Your instructions ::
Pull out every line of the items below that contains the word "Basement", matching case exactly.

---------- Items ----------

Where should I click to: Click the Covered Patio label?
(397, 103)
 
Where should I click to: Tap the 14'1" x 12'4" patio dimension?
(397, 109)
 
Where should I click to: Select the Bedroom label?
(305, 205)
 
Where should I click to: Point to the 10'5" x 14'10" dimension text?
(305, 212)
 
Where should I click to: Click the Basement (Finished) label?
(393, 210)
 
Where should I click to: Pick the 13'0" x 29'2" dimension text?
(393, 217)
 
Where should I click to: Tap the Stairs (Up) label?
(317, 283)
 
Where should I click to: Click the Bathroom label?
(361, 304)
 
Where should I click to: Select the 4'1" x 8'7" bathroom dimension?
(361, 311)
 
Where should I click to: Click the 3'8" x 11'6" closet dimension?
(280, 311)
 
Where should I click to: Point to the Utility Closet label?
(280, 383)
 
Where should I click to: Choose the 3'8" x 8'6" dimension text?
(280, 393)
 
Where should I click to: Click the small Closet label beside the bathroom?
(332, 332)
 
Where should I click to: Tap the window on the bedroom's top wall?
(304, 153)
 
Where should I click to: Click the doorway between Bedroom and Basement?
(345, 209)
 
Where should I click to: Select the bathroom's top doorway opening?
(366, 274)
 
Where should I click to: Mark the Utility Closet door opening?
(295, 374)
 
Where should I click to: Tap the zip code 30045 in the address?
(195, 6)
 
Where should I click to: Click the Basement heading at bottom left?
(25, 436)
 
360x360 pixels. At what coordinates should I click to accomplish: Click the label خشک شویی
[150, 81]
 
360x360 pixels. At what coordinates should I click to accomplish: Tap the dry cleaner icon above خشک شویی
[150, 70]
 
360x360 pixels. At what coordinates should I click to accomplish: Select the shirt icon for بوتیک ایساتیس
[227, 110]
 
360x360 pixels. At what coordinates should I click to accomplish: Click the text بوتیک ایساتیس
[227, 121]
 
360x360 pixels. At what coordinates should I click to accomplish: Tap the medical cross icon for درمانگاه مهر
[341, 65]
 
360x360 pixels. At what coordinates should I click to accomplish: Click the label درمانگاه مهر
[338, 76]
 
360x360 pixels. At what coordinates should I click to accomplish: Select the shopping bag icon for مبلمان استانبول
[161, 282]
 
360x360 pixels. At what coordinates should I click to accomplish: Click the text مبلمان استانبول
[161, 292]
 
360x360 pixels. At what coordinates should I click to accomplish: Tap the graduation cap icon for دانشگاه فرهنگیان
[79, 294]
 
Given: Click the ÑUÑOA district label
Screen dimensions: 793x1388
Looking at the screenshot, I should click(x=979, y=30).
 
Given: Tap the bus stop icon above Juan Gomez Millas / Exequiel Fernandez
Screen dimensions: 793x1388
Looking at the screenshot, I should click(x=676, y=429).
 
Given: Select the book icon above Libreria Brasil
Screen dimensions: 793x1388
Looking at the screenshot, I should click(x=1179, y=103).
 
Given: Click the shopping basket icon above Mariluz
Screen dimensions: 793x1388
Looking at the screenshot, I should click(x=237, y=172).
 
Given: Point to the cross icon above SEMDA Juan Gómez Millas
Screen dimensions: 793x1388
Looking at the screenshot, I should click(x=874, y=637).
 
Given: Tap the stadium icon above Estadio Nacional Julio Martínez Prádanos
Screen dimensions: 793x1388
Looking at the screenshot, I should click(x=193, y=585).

----------

Exercise response ::
Where should I click to: Click the Basement (Finished) label?
Where should I click to: Click the doorway between Bedroom and Basement?
Where should I click to: Click the Basement heading at bottom left?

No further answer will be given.